• _Task brief_: Scan the entries below. Report each line where the string "agent" occurs.

Screenshot grounding data:
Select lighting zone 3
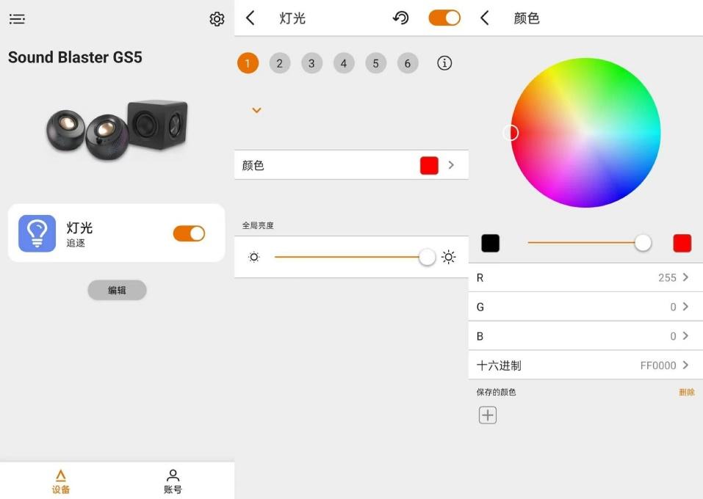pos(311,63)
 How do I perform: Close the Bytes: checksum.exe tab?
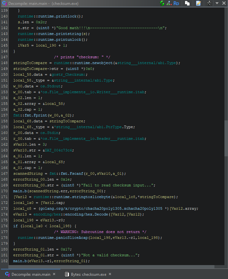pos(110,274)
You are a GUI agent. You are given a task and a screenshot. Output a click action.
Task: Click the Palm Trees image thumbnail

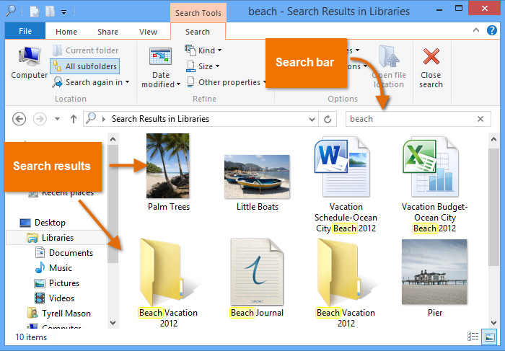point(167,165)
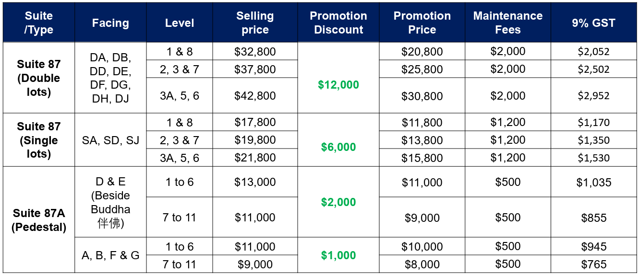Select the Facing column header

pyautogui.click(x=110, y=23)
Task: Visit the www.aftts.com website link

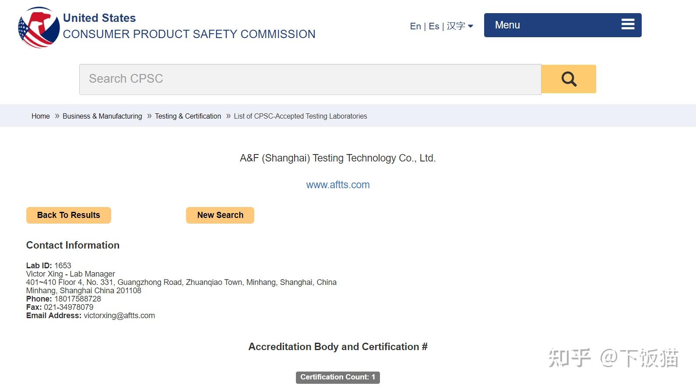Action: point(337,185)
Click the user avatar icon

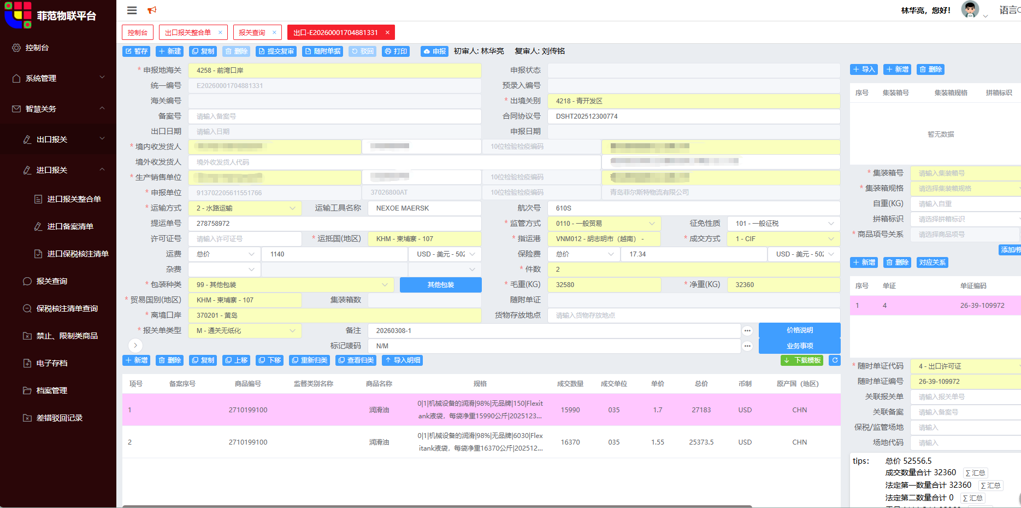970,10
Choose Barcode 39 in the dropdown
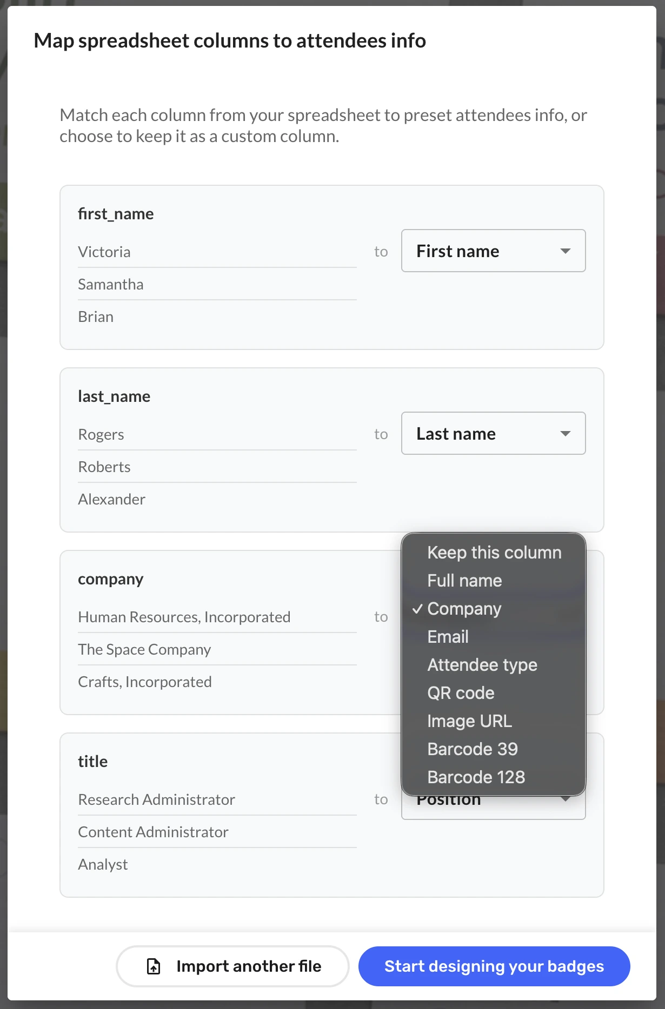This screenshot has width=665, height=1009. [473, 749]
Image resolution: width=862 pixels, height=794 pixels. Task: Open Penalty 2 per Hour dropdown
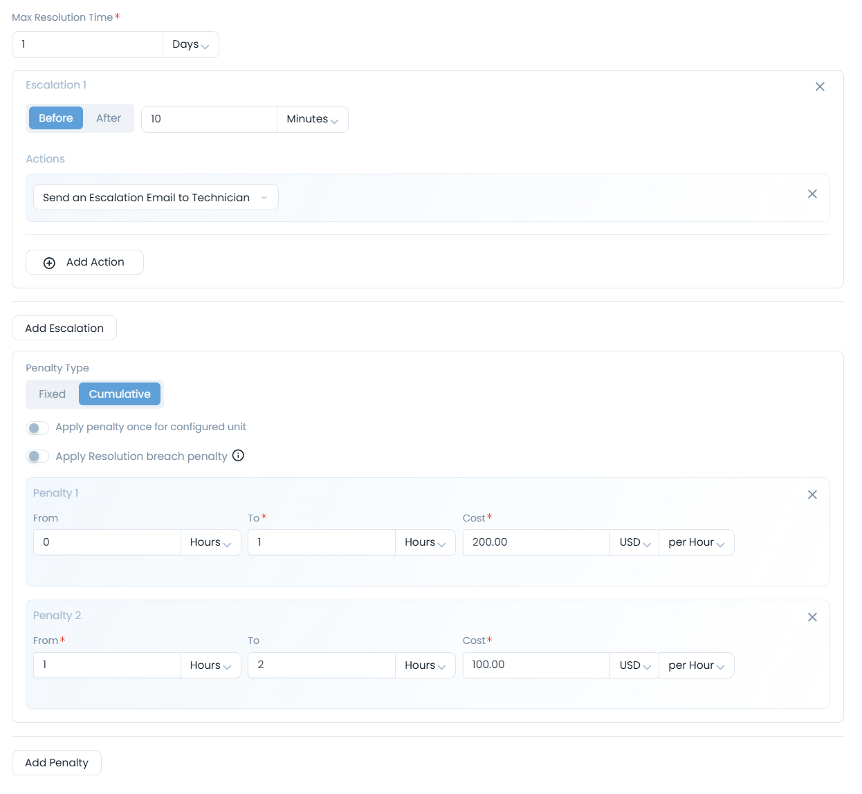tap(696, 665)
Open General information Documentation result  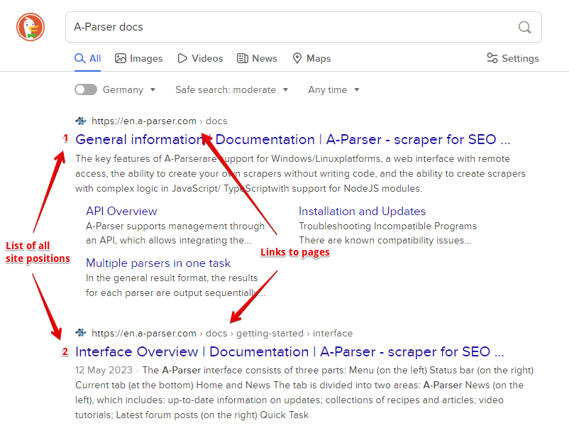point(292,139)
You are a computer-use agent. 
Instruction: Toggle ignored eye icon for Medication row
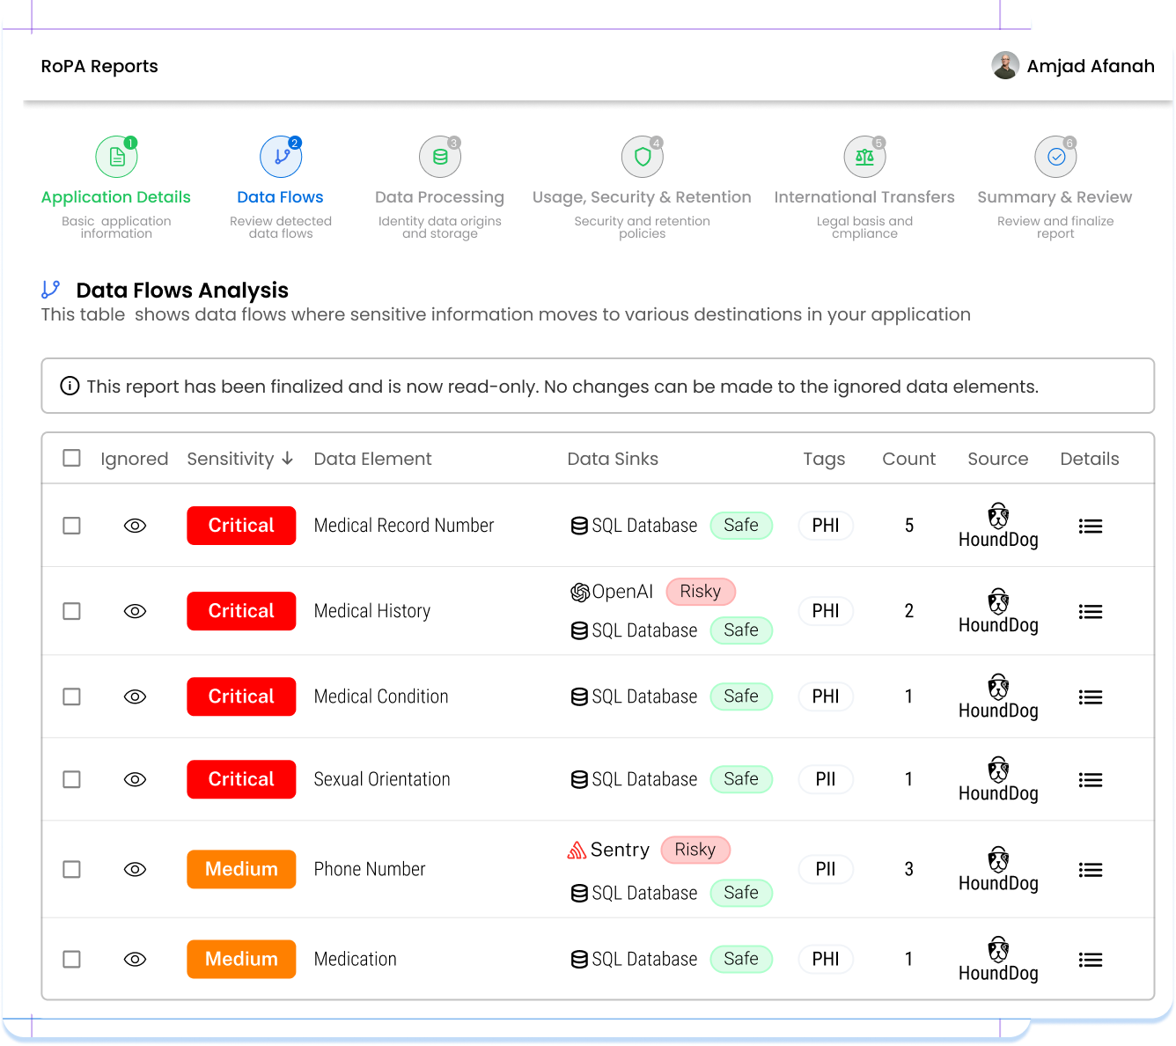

• _Output of the exercise_:
You are a GUI agent. You are given a task and a screenshot. Output a click action.
You are a computer-use agent. 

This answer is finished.